Regarding breast augmentation using implants, undoubtedly the biggest advance was the discovery in 1979 that, instead of placing the implant behind the breast, you could place the implant deeper behind the pectoral muscle and still have a natural looking breast. The great advantage of placing an implant behind the muscle was that it essentially solved the problem of capsule contracture. This is a condition where the body forms scar tissue around the implant causing the breasts to feel hard. In the early days of breast augmentation, when implants were placed in front of the muscle, almost every implant developed capsule contracture which then had to be treated by methods such as closed capsulotomy (where the breast was forcibly squeezed resulting in the scar capsule rupturing and the breasts becoming soft), or open capsulotomy where the capsule was divided in a surgical operation.

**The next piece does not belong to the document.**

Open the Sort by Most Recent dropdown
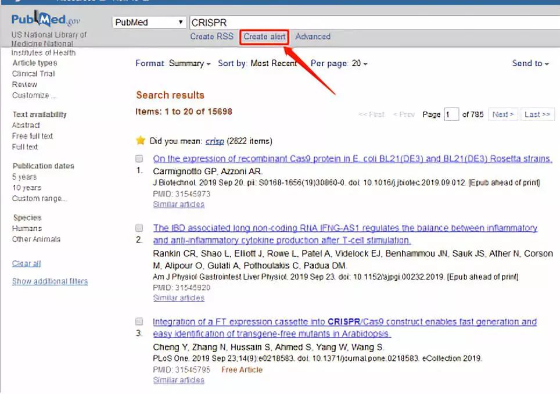Image resolution: width=560 pixels, height=394 pixels. (x=260, y=63)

Placing the implants behind the muscle made the complication of capsule contracture extremely rare and so resulted in softer more natural appearing breasts.

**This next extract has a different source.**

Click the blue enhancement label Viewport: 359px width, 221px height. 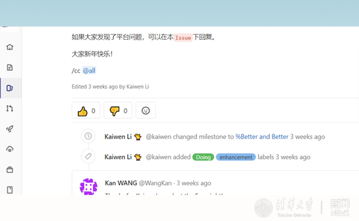tap(236, 157)
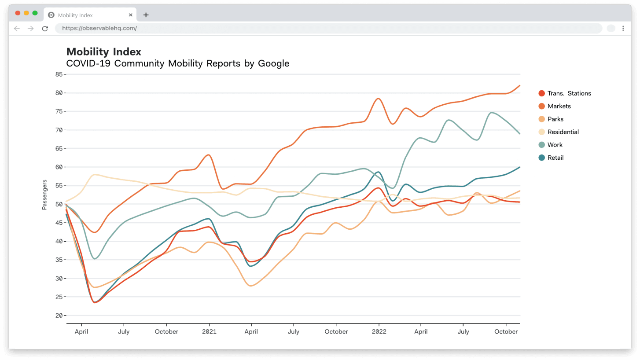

There has been a lot of competition amongst implant manufacturers to produce the “best implant”. This resulted in the development of implants with a textured rather than a smooth surface. The texturing was supposed to enable the implant to attach to the tissues and therefore prevent capsule contracture. It was therefore initially proposed only for implants that were being placed in front of the muscle as capsule contracture was not really a problem with implants placed behind the muscle. With time however surgeons began to use textured implants both in front of and behind the muscle. It is now known that these textured implants, due to their sandpaper-like surfaces, can actually irritate the tissues causing inflammation which can lead to the symptoms we now associated with Breast Implant Associated Illness. Rarely this can also progress to a condition known as Anaplastic Large Cell Lymphoma. This has resulted in textured implants, except those with the finest of textures, being removed from sale.

We are now left with implants with a smooth surface and implants with minimal texturing that are known not to cause any tissue irritation. These minimally textured implants do not attach to the tissues and therefore behave essentially in the same way as smooth-walled implants. Many surgeons feel that they offer no advantage despite their higher cost.
Smooth-walled implants have the advantage of being slightly mobile and this can often translate as a softer more natural breast.

Breast implants can be filled either with saline or silicone gel. It is usually impossible to tell the difference in softness or “feel” between saline and silicone implants, so long as they are placed behind the muscle. Saline implants have the additional safety benefit that, in the event of leakage, it is only saline that is released in the tissues and this is rapidly and safely absorbed. Silicone implants, on the other hand, when they leak, release silicone gel which can be problematic.

The latest advance in breast augmentation has been the introduction of Autologous Breast Augmentation. This refers to using your own tissue rather than implants. There are two methods available. The first is to do a breast lift, which rearranges your breast tissue to transform sag into projection. The second is to transfer fat from one area of the body to another for the purposes of tissue augmentation. Specific techniques are now available which enable transfer or relatively large volumes of fat from areas of the body such as the thighs or abdomen into the breast. Usually at least a 1 cup size increase can be obtained. If the fat is strategically placed in areas such as the cleavage, then a significant improvement in appearance is gained without the risks associated with breast implants.

Of course, not all surgeons are experienced in all methods of breast augmentation and all will have their favourite method. But with our current knowledge it makes sense to have an Autologous Breast Augmentation if possible and to supplement this with a small smooth-walled implant placed behind the muscle if additional volume is required.